%%

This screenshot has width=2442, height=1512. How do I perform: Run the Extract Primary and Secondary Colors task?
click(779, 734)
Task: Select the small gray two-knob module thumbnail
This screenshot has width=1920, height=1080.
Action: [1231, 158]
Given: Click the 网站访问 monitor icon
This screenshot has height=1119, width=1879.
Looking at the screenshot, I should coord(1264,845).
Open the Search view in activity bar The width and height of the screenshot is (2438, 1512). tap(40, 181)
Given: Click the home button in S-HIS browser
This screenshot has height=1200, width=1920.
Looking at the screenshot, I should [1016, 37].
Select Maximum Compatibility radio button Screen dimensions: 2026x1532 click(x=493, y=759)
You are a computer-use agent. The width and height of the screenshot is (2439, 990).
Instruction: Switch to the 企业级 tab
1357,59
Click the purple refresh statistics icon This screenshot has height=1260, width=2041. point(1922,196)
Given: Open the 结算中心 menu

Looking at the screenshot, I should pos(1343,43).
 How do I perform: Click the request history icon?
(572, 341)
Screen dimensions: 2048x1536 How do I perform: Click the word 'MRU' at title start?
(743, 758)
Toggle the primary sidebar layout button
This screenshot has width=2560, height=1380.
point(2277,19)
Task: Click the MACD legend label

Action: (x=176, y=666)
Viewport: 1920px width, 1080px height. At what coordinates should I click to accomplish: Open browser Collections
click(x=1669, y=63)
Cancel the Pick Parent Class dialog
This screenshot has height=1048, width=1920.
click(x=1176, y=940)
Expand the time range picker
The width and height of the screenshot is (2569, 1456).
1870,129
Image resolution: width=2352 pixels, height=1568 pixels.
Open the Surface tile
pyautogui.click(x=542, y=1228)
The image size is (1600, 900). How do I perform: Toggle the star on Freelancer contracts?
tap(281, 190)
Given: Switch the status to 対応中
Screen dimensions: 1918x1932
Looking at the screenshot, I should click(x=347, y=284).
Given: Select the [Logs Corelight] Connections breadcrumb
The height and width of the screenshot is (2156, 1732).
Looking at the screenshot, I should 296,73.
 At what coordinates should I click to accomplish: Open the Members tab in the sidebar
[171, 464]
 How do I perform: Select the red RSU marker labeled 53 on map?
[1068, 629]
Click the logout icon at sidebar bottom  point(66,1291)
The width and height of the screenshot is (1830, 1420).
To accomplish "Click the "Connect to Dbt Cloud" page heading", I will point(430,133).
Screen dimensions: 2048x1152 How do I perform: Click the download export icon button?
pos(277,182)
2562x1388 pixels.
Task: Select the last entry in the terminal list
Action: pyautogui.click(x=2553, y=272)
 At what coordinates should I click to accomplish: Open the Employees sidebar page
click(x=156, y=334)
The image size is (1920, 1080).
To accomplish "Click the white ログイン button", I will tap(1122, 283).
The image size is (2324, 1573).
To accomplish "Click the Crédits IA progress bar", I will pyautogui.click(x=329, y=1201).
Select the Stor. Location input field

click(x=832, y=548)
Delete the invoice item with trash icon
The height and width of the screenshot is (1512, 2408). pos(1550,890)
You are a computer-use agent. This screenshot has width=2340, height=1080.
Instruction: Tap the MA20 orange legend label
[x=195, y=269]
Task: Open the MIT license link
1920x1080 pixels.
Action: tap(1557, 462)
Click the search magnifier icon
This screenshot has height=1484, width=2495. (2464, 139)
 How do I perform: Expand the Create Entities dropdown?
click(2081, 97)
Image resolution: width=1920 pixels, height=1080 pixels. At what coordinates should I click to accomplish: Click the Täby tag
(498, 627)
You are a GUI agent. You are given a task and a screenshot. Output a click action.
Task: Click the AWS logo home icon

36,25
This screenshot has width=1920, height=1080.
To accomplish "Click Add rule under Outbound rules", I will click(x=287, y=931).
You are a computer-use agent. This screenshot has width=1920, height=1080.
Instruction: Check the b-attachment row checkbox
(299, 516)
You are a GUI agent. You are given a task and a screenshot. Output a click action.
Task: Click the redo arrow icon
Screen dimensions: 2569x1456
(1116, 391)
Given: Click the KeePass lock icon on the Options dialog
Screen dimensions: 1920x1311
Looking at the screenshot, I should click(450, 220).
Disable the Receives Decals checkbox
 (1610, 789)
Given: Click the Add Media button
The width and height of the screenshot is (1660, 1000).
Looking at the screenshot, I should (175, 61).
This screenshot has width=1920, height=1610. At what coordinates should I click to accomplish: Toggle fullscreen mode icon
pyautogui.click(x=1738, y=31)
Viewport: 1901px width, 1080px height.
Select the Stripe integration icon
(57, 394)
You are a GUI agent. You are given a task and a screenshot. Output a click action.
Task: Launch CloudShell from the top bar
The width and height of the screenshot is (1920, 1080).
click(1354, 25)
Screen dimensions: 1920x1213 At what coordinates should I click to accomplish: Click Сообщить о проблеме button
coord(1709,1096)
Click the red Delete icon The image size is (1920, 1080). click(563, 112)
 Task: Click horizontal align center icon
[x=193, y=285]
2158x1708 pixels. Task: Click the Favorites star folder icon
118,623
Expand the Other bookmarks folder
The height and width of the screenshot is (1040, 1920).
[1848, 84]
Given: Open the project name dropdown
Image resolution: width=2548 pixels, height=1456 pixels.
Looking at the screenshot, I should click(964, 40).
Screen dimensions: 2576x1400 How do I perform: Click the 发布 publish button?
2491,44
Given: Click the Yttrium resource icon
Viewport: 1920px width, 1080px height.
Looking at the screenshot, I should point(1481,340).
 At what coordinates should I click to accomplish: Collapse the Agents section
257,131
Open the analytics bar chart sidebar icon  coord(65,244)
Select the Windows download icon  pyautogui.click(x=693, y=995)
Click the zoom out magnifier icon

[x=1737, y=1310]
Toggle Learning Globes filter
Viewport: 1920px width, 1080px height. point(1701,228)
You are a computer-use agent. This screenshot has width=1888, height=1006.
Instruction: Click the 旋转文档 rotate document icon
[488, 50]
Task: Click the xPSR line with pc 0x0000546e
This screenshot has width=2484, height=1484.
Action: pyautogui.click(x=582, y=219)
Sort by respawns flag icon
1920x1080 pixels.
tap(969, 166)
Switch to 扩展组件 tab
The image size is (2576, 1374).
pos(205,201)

%%

Write down all of the records again, word for word.

- _SOLUTION TO THIS PROBLEM_
This screenshot has width=2442, height=1512. How do I perform: Run the Extract Primary and Secondary Colors task?
click(779, 734)
Task: Select the small gray two-knob module thumbnail
This screenshot has width=1920, height=1080.
Action: [1231, 158]
Given: Click the 网站访问 monitor icon
This screenshot has height=1119, width=1879.
Looking at the screenshot, I should coord(1264,845).
Open the Search view in activity bar The width and height of the screenshot is (2438, 1512). tap(40, 181)
Given: Click the home button in S-HIS browser
This screenshot has height=1200, width=1920.
Looking at the screenshot, I should [1016, 37].
Select Maximum Compatibility radio button Screen dimensions: 2026x1532 click(x=493, y=759)
You are a computer-use agent. The width and height of the screenshot is (2439, 990).
Instruction: Switch to the 企业级 tab
1357,59
Click the purple refresh statistics icon This screenshot has height=1260, width=2041. point(1922,196)
Given: Open the 结算中心 menu

Looking at the screenshot, I should pos(1343,43).
 How do I perform: Click the request history icon?
(572, 341)
Screen dimensions: 2048x1536 How do I perform: Click the word 'MRU' at title start?
(743, 758)
Toggle the primary sidebar layout button
This screenshot has width=2560, height=1380.
point(2277,19)
Task: Click the MACD legend label

Action: (x=176, y=666)
Viewport: 1920px width, 1080px height. At what coordinates should I click to accomplish: Open browser Collections
click(x=1669, y=63)
Cancel the Pick Parent Class dialog
This screenshot has height=1048, width=1920.
click(x=1176, y=940)
Expand the time range picker
The width and height of the screenshot is (2569, 1456).
1870,129
Image resolution: width=2352 pixels, height=1568 pixels.
Open the Surface tile
pyautogui.click(x=542, y=1228)
The image size is (1600, 900). How do I perform: Toggle the star on Freelancer contracts?
tap(281, 190)
Given: Switch the status to 対応中
Screen dimensions: 1918x1932
Looking at the screenshot, I should click(x=347, y=284).
Given: Select the [Logs Corelight] Connections breadcrumb
The height and width of the screenshot is (2156, 1732).
Looking at the screenshot, I should 296,73.
 At what coordinates should I click to accomplish: Open the Members tab in the sidebar
[171, 464]
 How do I perform: Select the red RSU marker labeled 53 on map?
[1068, 629]
Click the logout icon at sidebar bottom  point(66,1291)
The width and height of the screenshot is (1830, 1420).
To accomplish "Click the "Connect to Dbt Cloud" page heading", I will point(430,133).
Screen dimensions: 2048x1152 How do I perform: Click the download export icon button?
pos(277,182)
2562x1388 pixels.
Task: Select the last entry in the terminal list
Action: pyautogui.click(x=2553, y=272)
 At what coordinates should I click to accomplish: Open the Employees sidebar page
click(x=156, y=334)
The image size is (1920, 1080).
To accomplish "Click the white ログイン button", I will tap(1122, 283).
The image size is (2324, 1573).
To accomplish "Click the Crédits IA progress bar", I will pyautogui.click(x=329, y=1201).
Select the Stor. Location input field

click(x=832, y=548)
Delete the invoice item with trash icon
The height and width of the screenshot is (1512, 2408). pos(1550,890)
You are a computer-use agent. This screenshot has width=2340, height=1080.
Instruction: Tap the MA20 orange legend label
[x=195, y=269]
Task: Open the MIT license link
1920x1080 pixels.
Action: tap(1557, 462)
Click the search magnifier icon
This screenshot has height=1484, width=2495. (2464, 139)
 How do I perform: Expand the Create Entities dropdown?
click(2081, 97)
Image resolution: width=1920 pixels, height=1080 pixels. At what coordinates should I click to accomplish: Click the Täby tag
(498, 627)
You are a GUI agent. You are given a task and a screenshot. Output a click action.
Task: Click the AWS logo home icon

36,25
This screenshot has width=1920, height=1080.
To accomplish "Click Add rule under Outbound rules", I will click(x=287, y=931).
You are a computer-use agent. This screenshot has width=1920, height=1080.
Instruction: Check the b-attachment row checkbox
(299, 516)
You are a GUI agent. You are given a task and a screenshot. Output a click action.
Task: Click the redo arrow icon
Screen dimensions: 2569x1456
(1116, 391)
Given: Click the KeePass lock icon on the Options dialog
Screen dimensions: 1920x1311
Looking at the screenshot, I should click(450, 220).
Disable the Receives Decals checkbox
 (1610, 789)
Given: Click the Add Media button
The width and height of the screenshot is (1660, 1000).
Looking at the screenshot, I should (175, 61).
This screenshot has width=1920, height=1610. At what coordinates should I click to accomplish: Toggle fullscreen mode icon
pyautogui.click(x=1738, y=31)
Viewport: 1901px width, 1080px height.
Select the Stripe integration icon
(57, 394)
You are a GUI agent. You are given a task and a screenshot. Output a click action.
Task: Launch CloudShell from the top bar
The width and height of the screenshot is (1920, 1080).
click(1354, 25)
Screen dimensions: 1920x1213 At what coordinates should I click to accomplish: Click Сообщить о проблеме button
coord(1709,1096)
Click the red Delete icon The image size is (1920, 1080). click(563, 112)
 Task: Click horizontal align center icon
[x=193, y=285]
2158x1708 pixels. Task: Click the Favorites star folder icon
118,623
Expand the Other bookmarks folder
The height and width of the screenshot is (1040, 1920).
[1848, 84]
Given: Open the project name dropdown
Image resolution: width=2548 pixels, height=1456 pixels.
Looking at the screenshot, I should click(964, 40).
Screen dimensions: 2576x1400 How do I perform: Click the 发布 publish button?
2491,44
Given: Click the Yttrium resource icon
Viewport: 1920px width, 1080px height.
Looking at the screenshot, I should point(1481,340).
 At what coordinates should I click to accomplish: Collapse the Agents section
257,131
Open the analytics bar chart sidebar icon  coord(65,244)
Select the Windows download icon  pyautogui.click(x=693, y=995)
Click the zoom out magnifier icon

[x=1737, y=1310]
Toggle Learning Globes filter
Viewport: 1920px width, 1080px height. point(1701,228)
You are a computer-use agent. This screenshot has width=1888, height=1006.
Instruction: Click the 旋转文档 rotate document icon
[488, 50]
Task: Click the xPSR line with pc 0x0000546e
This screenshot has width=2484, height=1484.
Action: pyautogui.click(x=582, y=219)
Sort by respawns flag icon
1920x1080 pixels.
tap(969, 166)
Switch to 扩展组件 tab
The image size is (2576, 1374).
pos(205,201)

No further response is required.